Yayoi Kusama, the highly regarded Japanese artist known for her trademark polka dots, has issued an apology for racist comments she made about Black people in her 2003 autobiography.
Kusama, 94, shared the apology with The San Francisco Chronicle in an article published last Friday ahead of her exhibition opening at the San Francisco Museum of Art.
“I deeply regret using hurtful and offensive language in my book,” Kusama said in a statement. “My message has always been one of love, hope, compassion, and respect for all people. My lifelong intention has been to lift up humanity through my art. I apologize for the pain I have caused.”
In her book “Infinity Net,” Kusama wrote that Black people have a “distinctive smell” and “animalistic sex techniques.” She also complained that her Greenwich Village neighborhood in New York had turned into a “slum” because of Black people “shooting each other out front,” though that passage was left out of the English translation.
But her racist remarks were not limited to that book. A 1984 novel she wrote includes fetishizing descriptions of Black characters’ smells and genitalia, and a 1971 play she authored describes the sole Black character as a “WILD-looking, hairy, coal-black savage.”
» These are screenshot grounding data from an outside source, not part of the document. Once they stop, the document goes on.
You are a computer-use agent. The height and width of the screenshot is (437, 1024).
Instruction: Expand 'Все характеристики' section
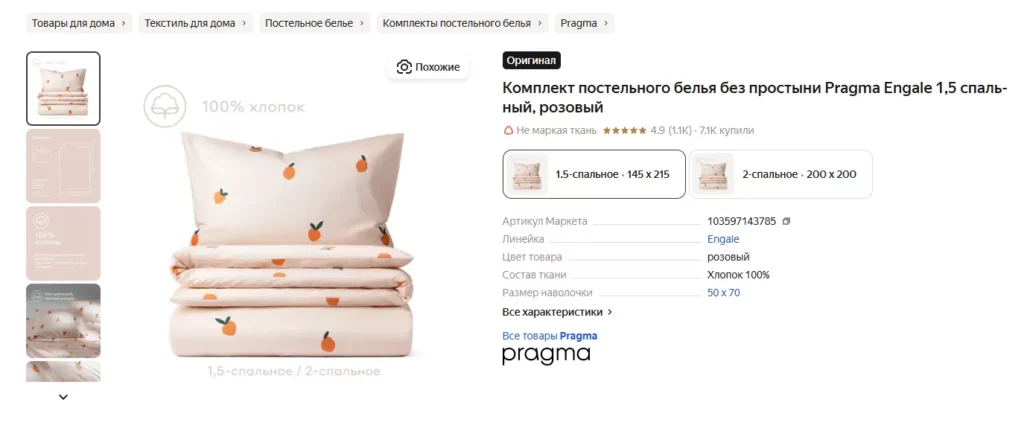click(557, 312)
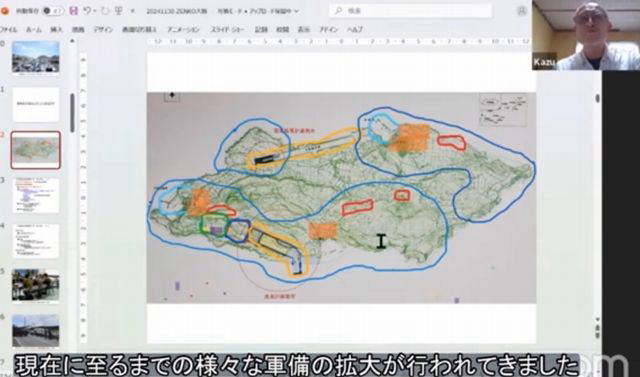640x377 pixels.
Task: Click the search (検索) input field
Action: (x=411, y=11)
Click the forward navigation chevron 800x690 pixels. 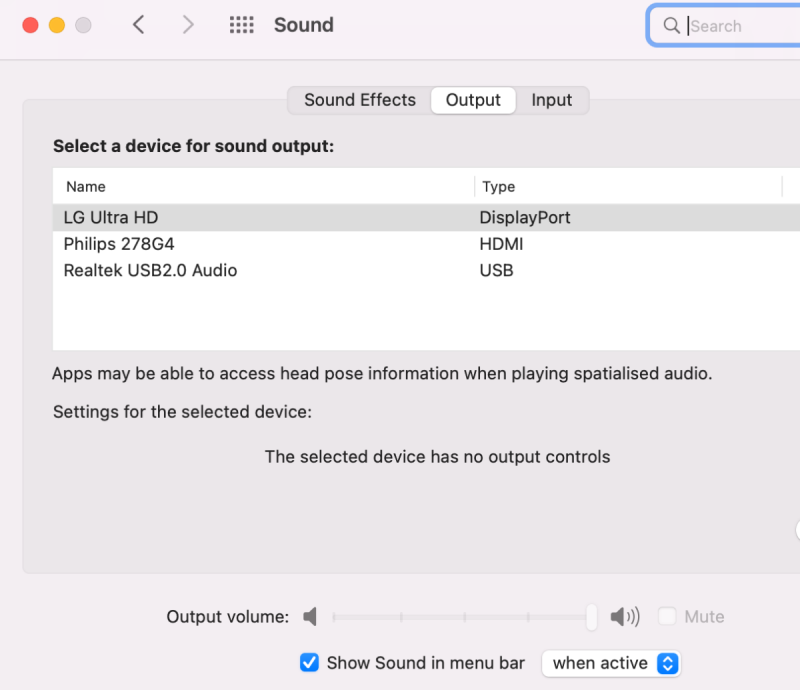point(188,25)
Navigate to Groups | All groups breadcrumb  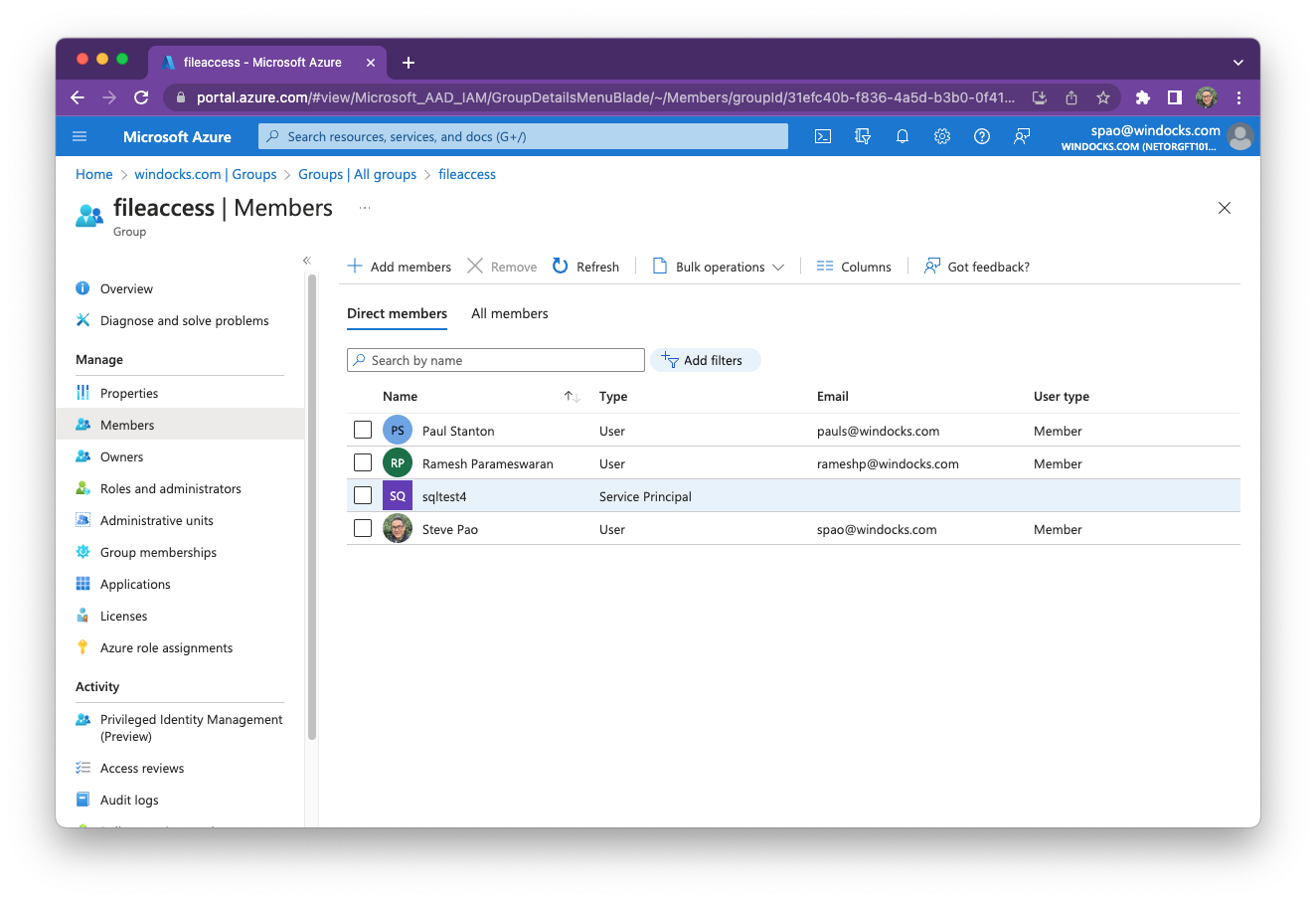tap(358, 174)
Kusama’s apology was apparently prompted by a column in the Chronicle published a day prior. In it, staff writer Soleil Ho reminded readers of Kusama’s past racism ― an aspect of her work largely overshadowed by her large pop art installations that draw throngs of eager viewers.
Black people who’ve interacted with the artist called attention to her racist comments years earlier. In 2017, Dexter Thomas wrote a story for Vice News about an interview he conducted with Kusama that ended in her staff banning him and the Vice News camera crew from speaking with her. After wrapping up a brief interview with her, Thomas received an email from her staff telling him she thought his questions were “low-quality” and that he didn’t understand her work.
The experience left “me wondering if my own blackness might have played some small role in Kusama’s assumption that I did not understand her art and was thus unfit to interview her,” Thomas wrote.